Adaptive optics in two-photon fluorescence microscopy for functional imaging in neuroscience in mice

Dirigée par Laurent Bourdieu (IBENS) et Alexandra Fragola (ISMO).

 

Two-photon fluorescence microscopy (2PFM) is a reference technique for in vivo recording of neuronal activity in the murine cortex. However, refractive index inhomogeneities in biological tissues generate optical aberrations that distort the wavefront, broaden the PSF and degrade the signal. These aberrations reduce the SNR of calcium transients and create artificial correlations between neighbouring neurons through neuropil contamination. Direct adaptive optics (AO), based on a Shack-Hartmann wavefront sensor (SHWS) and a fluorescent guide star in a closed loop, enables faster and more precise measurement and correction of these aberrations than indirect AO. Its main limitation is the rapid degradation of the SHWS signal-to-background ratio (SBR) with depth, compounded by the lack of guide stars that are simultaneously bright, photostable and biocompatible.

This thesis proposes the use of intravenous CuInSe2/ZnS quantum dots (QDs) as a guide star for direct AO in 2PFM in vivo in mice. A 2P microscope (920 nm laser, 20× NA 1.0 objective) was adapted for in vivo imaging in anaesthetized mice, with a closed-loop AO system (deformable mirror MIRAO 52E, 52 actuators; SHWS HASO). The QDs emit at 700 nm under 920 nm excitation, are spectrally separated from GFP and directed to the SHWS via a descan architecture.
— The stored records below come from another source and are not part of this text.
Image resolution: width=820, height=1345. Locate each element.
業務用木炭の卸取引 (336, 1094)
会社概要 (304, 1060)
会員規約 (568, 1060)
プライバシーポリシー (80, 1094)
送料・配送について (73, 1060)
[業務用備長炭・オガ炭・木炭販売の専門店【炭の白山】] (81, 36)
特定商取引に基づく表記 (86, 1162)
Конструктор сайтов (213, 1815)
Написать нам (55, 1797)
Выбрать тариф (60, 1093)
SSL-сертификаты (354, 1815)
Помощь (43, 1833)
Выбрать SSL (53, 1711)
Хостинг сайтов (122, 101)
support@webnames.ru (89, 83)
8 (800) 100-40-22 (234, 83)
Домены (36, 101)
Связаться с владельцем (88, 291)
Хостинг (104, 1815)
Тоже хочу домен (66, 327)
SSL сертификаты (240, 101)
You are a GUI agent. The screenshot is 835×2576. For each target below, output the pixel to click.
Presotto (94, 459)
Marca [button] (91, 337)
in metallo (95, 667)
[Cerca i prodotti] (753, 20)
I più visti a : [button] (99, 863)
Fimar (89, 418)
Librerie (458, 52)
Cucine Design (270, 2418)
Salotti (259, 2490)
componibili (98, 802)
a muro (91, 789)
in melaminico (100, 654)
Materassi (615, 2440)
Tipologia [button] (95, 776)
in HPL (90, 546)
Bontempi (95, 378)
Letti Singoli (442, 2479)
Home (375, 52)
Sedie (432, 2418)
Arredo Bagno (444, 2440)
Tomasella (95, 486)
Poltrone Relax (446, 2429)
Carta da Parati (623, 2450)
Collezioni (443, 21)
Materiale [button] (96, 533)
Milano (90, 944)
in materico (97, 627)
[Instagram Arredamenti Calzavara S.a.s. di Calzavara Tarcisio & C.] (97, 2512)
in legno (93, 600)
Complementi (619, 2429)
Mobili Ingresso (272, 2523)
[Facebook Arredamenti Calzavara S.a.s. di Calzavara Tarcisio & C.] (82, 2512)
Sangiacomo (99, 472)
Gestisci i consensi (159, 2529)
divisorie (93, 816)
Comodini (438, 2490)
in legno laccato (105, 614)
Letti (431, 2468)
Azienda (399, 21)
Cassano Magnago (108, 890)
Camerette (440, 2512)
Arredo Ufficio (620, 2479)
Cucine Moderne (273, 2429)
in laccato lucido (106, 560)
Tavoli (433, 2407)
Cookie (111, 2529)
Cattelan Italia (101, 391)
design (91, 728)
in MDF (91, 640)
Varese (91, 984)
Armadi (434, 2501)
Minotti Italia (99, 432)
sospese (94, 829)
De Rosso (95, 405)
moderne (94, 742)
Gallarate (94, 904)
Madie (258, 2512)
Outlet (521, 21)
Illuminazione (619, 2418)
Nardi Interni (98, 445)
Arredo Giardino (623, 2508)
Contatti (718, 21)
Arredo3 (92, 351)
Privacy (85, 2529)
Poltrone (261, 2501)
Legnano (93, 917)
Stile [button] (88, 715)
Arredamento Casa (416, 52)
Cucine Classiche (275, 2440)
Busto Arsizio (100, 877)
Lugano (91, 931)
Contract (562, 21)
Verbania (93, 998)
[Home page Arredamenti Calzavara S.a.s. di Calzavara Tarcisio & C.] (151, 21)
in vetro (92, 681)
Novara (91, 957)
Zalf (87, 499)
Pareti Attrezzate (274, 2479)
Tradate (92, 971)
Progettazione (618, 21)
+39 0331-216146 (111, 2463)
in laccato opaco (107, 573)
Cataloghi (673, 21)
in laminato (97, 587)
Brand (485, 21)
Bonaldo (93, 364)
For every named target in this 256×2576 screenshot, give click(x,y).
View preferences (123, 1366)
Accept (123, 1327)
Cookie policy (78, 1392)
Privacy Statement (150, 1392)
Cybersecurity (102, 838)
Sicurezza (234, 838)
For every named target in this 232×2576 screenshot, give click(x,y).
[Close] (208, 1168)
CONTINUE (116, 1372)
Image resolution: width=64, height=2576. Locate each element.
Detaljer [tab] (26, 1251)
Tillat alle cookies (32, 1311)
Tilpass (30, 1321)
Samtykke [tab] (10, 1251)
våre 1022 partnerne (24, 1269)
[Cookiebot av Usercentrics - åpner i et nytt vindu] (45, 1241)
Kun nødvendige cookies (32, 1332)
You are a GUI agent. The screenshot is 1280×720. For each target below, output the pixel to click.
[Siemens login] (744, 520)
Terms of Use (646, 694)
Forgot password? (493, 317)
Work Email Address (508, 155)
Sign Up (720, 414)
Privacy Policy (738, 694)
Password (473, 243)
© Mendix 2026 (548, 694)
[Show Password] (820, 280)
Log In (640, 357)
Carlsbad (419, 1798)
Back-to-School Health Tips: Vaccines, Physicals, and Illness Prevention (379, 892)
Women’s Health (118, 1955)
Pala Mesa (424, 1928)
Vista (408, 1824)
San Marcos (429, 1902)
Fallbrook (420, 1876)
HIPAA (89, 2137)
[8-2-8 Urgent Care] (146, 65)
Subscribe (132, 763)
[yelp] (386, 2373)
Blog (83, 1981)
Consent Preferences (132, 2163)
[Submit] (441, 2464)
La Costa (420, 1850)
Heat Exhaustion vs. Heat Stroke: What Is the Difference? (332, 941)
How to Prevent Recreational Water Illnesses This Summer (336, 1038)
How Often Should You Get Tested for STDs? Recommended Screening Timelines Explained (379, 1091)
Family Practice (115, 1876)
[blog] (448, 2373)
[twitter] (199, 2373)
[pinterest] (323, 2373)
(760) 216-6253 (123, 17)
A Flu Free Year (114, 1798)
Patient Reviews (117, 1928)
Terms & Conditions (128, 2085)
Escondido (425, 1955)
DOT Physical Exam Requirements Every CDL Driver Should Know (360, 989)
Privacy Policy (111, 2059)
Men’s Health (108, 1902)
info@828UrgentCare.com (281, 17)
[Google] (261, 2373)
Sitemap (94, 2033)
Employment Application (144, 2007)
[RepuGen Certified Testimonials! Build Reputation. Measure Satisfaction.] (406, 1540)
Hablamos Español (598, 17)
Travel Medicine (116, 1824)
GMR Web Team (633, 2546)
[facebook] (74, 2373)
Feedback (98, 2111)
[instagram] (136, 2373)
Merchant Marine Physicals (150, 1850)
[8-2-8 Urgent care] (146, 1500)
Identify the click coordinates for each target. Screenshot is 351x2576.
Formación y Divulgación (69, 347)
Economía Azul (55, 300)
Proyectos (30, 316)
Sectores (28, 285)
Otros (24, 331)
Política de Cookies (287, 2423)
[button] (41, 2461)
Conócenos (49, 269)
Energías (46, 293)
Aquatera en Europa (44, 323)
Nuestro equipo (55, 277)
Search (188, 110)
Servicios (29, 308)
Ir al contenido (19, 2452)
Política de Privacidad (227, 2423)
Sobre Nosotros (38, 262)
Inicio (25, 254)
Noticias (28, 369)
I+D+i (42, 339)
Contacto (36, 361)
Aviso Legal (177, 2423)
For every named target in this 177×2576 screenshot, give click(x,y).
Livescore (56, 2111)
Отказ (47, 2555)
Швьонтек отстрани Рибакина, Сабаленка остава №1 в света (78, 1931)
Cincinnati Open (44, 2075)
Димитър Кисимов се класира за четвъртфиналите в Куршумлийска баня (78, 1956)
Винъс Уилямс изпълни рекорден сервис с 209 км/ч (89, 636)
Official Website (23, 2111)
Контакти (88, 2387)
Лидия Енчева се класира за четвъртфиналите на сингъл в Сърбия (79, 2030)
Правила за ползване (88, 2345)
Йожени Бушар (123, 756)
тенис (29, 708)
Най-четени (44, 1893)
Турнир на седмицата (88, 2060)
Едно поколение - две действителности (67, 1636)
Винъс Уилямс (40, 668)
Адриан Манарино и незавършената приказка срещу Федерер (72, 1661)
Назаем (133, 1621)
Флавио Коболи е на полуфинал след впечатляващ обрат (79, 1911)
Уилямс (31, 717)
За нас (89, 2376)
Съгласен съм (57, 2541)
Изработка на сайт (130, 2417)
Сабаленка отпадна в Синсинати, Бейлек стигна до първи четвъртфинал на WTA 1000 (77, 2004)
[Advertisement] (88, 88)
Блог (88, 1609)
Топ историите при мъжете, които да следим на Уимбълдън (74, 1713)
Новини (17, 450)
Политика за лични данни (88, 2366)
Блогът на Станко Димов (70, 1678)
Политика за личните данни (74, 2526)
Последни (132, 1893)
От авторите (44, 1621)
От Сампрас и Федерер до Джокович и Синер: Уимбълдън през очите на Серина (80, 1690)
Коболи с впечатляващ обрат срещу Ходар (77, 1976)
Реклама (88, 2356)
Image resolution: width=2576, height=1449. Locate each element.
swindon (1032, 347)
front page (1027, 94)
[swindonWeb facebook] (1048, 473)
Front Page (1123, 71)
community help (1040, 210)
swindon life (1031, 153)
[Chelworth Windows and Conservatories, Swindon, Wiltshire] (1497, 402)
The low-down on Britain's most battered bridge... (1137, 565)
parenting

Three successive correction levels are defined: System AO (optical system aberrations), Surface AO (cranial window and brain surface) and Full AO (complete correction at the imaging depth of interest).

Before using the QDs as chronic in vivo probes, their pharmacokinetics and toxicity were characterised. The blood circulation half-life of CuInSe2/ZnS QDs (~10 nm, coated with an imidazole-sulfobetaine block copolymer) is 17 h, seven times longer than that of TRITC-dextran (2.4 h), enabling a full day of experiments with a single injection. Toxicological evaluation (body weight, organ weights, leukocyte counts, biodistribution by ICP-MS/MS) revealed no overt inflammatory or toxic effects, validating their biocompatibility for chronic brain imaging.

In GAD65-EGFP mice, Full AO correction markedly improves signal intensity across different structure types and resolution up to 550 µm, with a more pronounced gain on dendrites than on cell bodies. Spatial frequency analysis confirms the increase of high spatial frequency spectral energy between System AO and Full AO. A depth-dependent signal to background ratios (SBR) analysis of the SHWS spot patterns, compared with the data of Liu et al. (2019), indicates that our sub-aperture selection algorithm discards too many peripheral sub-apertures, representing a clear direction for future optimization.

The most significant contribution concerns functional imaging. In mice expressing GCaMP8m, two 8-min recordings (System AO vs Full AO) were compared at 600 µm. Across 23 ROIs, AO produces an increase in the raw fluorescence of ROIs F0 and in the skewness of calcium transients ΔF/F distributions, a reduction in noise, and a reduction in R² correlations, reflecting the decrease in neuropil contamination.

This thesis represents, to our knowledge, the first demonstration of the use of intravenous QDs as a guide star for direct AO in 2PFM in vivo, with demonstrated gains in structural (≤ 550 µm) and functional (≤ 600 µm) imaging. Perspectives include the use of QDs emitting at 1200 nm to extend the accessible depth, an interleaved System AO/Full AO acquisition scheme to isolate the pure effect of AO independently of calcium transients dynamics, and resonant scanning to improve temporal resolution.